We represent three generations of scholars who study environmental crime, law and justice, and the enforcement of environmental regulations. Our work focuses on how the politico-economic organization of capitalism promotes ecologically destructive behavior by profit-driven corporations, exploits nature and human labor, generates ecological destruction/disorganization, and furthers the unequal distribution of wealth and ecological resources. With respect to how the Trump administration and proposed cabinet selections will affect social and environmental justice and any effort to study environmental crime by corporations, we expect a return to the conditions that existed during the G. W. Bush Administration and that some of us witnessed firsthand.

For starters, under the Bush administration the Environmental Protection Agency (EPA) reduced publicly available data relevant to the study of environmental crime and the enforcement of environmental regulations. For example, we were often frustrated to learn that environmental crime data that were available under Clinton’s EPA were no longer reported and/or had been removed from the EPA’s website during the Bush administration, and could now only be obtained through a Freedom of Information request. Moreover, the Bush administration’s emphasis on market-based solutions to improve environmental performance pushed environmental regulation research away from examining state interventions, thus curtailing criminology’s potential (albeit generally conservative) contributions to the study of environmental issues.

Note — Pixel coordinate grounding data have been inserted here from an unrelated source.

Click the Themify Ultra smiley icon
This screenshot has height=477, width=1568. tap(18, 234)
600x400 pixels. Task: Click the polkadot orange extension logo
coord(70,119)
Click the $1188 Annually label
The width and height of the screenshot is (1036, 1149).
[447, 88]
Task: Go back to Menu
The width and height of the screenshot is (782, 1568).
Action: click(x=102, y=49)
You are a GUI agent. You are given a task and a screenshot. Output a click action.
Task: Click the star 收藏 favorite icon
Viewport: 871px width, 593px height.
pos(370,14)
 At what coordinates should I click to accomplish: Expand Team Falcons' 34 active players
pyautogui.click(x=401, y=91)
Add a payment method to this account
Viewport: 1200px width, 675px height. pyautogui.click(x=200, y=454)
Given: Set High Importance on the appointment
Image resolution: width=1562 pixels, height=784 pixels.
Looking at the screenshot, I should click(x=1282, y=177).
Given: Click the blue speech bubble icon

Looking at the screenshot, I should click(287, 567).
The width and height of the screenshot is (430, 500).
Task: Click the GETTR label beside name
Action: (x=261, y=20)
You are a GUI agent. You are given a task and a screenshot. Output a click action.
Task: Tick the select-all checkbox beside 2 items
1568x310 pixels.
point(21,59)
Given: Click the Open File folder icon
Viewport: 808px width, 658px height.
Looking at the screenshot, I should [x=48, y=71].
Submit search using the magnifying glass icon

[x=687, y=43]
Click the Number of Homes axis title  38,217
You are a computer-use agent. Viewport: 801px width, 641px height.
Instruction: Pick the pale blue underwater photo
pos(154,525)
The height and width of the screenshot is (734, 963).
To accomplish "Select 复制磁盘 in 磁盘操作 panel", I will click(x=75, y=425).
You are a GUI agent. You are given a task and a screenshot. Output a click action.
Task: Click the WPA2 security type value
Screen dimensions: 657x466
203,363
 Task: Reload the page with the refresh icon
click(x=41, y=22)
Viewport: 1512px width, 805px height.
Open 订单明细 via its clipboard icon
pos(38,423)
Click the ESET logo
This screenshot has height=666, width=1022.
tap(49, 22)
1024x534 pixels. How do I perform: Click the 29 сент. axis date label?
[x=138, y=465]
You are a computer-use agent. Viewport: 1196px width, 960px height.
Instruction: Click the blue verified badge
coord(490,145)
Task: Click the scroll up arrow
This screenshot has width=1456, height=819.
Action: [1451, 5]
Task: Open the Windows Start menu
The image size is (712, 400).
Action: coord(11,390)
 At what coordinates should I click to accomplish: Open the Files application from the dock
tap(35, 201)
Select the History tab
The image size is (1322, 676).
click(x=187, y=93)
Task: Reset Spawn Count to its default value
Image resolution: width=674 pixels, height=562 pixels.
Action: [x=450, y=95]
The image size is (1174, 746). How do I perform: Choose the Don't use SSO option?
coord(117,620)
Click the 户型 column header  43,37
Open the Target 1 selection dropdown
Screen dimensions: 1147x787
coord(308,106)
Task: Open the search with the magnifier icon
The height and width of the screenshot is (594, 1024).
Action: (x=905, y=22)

As we enter the era of the Trump administration, we expect to once again encounter problems gaining access to important environmental data. Notably, we believe we will see EPA budget cuts impact the availability of environment-related crime data. After all, conservative politicians often view data reporting and environmental regulation as pointless burdens for corporations and businesses. Trump has made no secret of his belief that environmental regulation—much of which deals with reporting requirements—is economically harmful to business. Consider for example the following exchange between Donald Trump and Chris Wallace on Fox News Sunday (October 15, 2015):

Donald Trump:  Environmental Protection, what they do is a disgrace. Every week they come out with new regulations. They’re making it impossible —

Chris Wallace:  Who’s going to protect the environment?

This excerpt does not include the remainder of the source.